July 19, 2020
Originally wrote this for my friend who just graduated.
Setting Up Life Foundations
Exercise
Try out all kinds of sports (fencing, bouldering, tennis, swimming, parkour, karate, etc), find your favorites and develop the love for exercise for life (but don't go so far and hurt yourself).
Mentors
Find those that you respect and who you want to be, research them, reach out, ask actionable advice, turn those advice into action, update them, ask for more advice. Most people will want to help those who turned their help into fruition, and those who are so eager to grow.
Find your 5 best friends
Especially in college where people are for the most part, pure, trusting and don't have conflict of interest with each other. It's cliche but you are the average of your closest five.
Set up finances
- Set up high yield savings account that is reasonably liquid, save some money it in
- Open up a Roth IRA and invest in index funds with them, max out your employer's 401k match (although who knows what our monetary and social security system will be like 40 years from now)

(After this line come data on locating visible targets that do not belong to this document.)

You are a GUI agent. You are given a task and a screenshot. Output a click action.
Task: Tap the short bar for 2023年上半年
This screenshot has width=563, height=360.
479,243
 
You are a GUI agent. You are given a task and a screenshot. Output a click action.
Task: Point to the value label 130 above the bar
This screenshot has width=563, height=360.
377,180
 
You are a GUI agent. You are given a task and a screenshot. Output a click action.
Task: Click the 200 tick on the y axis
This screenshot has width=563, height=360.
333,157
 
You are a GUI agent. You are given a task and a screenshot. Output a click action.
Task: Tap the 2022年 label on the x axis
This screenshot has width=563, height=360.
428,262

- As long as you are responsible with money (always pay in full and never miss a payment) and don't tend to spend more than you need to, open up as many credit cards incrementally as you want to get the sign up bonus (will come in very handy especially when you want to travel) and build your credit score and history.

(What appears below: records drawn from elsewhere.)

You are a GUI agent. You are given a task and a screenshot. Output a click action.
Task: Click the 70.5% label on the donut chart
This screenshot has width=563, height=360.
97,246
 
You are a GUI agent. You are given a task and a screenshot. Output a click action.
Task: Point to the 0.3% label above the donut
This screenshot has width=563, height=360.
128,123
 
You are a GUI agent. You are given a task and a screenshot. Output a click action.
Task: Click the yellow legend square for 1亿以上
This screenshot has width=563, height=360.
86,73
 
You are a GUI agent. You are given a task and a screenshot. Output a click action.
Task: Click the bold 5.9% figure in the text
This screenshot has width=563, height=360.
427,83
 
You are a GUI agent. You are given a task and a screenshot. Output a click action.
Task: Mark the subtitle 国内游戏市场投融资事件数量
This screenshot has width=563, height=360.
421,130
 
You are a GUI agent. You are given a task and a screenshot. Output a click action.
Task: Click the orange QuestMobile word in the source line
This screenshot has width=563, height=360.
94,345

- Otherwise, try credit piggy backing where someone you trust and has a good credit score can add you as their credit card's authorized user (you don't have to use their credit card but you might be able to "inherit" their good history).
- For the most part, automobiles and rent are the biggest suckers of money. One almost always depreciates and the other you are left with nothing. Think assets versus liability, and find creative ways to avoid spending on these.